Fall Seminar 2020
Bashar Saleh (UB):
Rational homotopy theory of homotopy automorphisms I
17 November 2020, 9:30
Abstract:A homotopy automorphism is an endomorphism which is also a weak equivalence. The space of homotopy automorphisms of a topological space X forms a topological monoid whose classifying space classifies all X-fibrations up to equivalence. Homotopy automorphisms of a closed oriented manifold M that restrict to the identity on a certain embedded closed disk, so called relative homotopy automorphisms, extend to relative homotopy automorphisms of any connected sum M#N. In particular we may study homological stability for relative homotopy automorphisms of iterated connected sums of closed oriented manifolds. In this series of talks I will discuss these topics from the point of view of rational homotopy theory. This is the first of two lectures on this topic.
Bashar Saleh (UB):
Rational homotopy theory of homotopy automorphisms II
24 November 2020, 9:30
Álvaro Torras (Cardiff University):
Persistent homology: Bridging local to global information by example
1 December 2020, 9:30
Abstract:Consider a point cloud X in Rn. On X one can build a filtered complex VR(X), known as the Vietoris-Rips complex. The persistent homology PH(X), computed from this filtered complex, contains a lot of interesting topological information. However, with ever-growing datasets, X and VR(X) become computationally expensive or intractable. This can be tackled by subdividing X, which leads to the following natural question: Given a cover U of X, and given some information about the local persistent homologies over each set in U, is it possible to recover PH(X) or at least some information about it? We will study this question using the Mayer-Vietoris spectral sequence, which is a powerful tool from algebraic topology, that encodes the relationship between the local complexes in its differentials. It provides a step-by-step procedure that allows parallelisation of most of the computations. If time permits, we will also briefly explain how the spectral sequence can be seen as an invariant in its own right. For this, we show that if local information is perturbed a bit, one recovers interleavings on the first pages of the spectral sequence. As a corollary, one can obtain a strong approximate Persistent Multinerve Theorem that extends the approximate version of the Nerve Theorem found by Govc and Scraba.

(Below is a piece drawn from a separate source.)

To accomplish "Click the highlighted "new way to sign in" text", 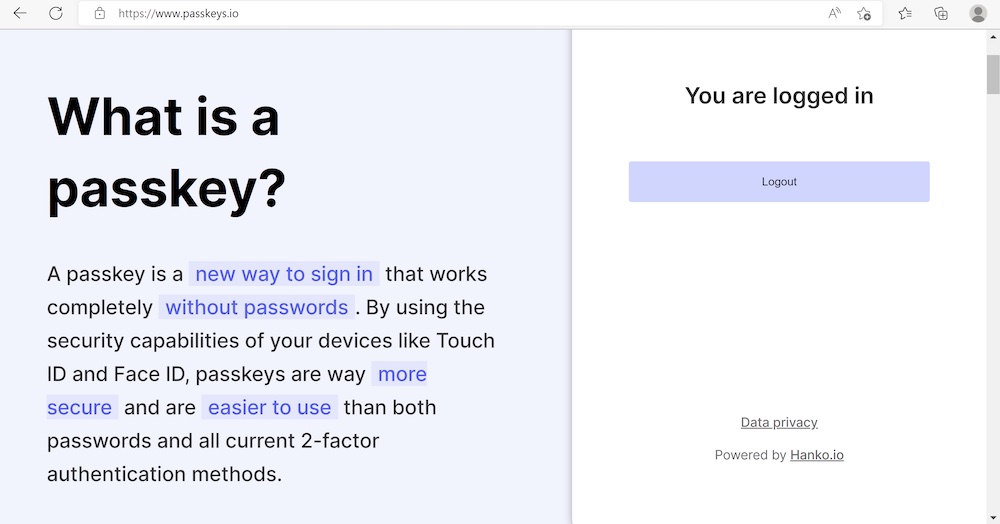I will [284, 274].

Elchanan Solomon (Duke University):
Fast and robust optimization of topological functionals
15 December 2020, 16:00
Abstract:Until recently, the role of applied topology in machine learning has largely been descriptive, with topological invariants used as summaries of shape data. However, a new wave of research aims to use applied topology in a prescriptive way, to simplify data or enforce desired structure. One happy discovery is that persistent homology, a well-studied invariant in applied topology, is just differentiable enough to make gradient descent optimization possible. This crucial feature of persistent homology is hampered by a computational bottleneck: the complexity of computing persistence diagrams is an unfeasible O(n3) in the worst case. To address this issue, we introduce a host of techniques from the machine learning and applied topology literatures: momentum, stochastic pooling, Čech complexes, persistence stability, etc. The resulting pipeline provides robust topological optima in a fraction of the time of the traditional method. We conclude with an application to cell image segmentation from the ISBI12 data set (coming from a symposium held in 2012 in Barcelona).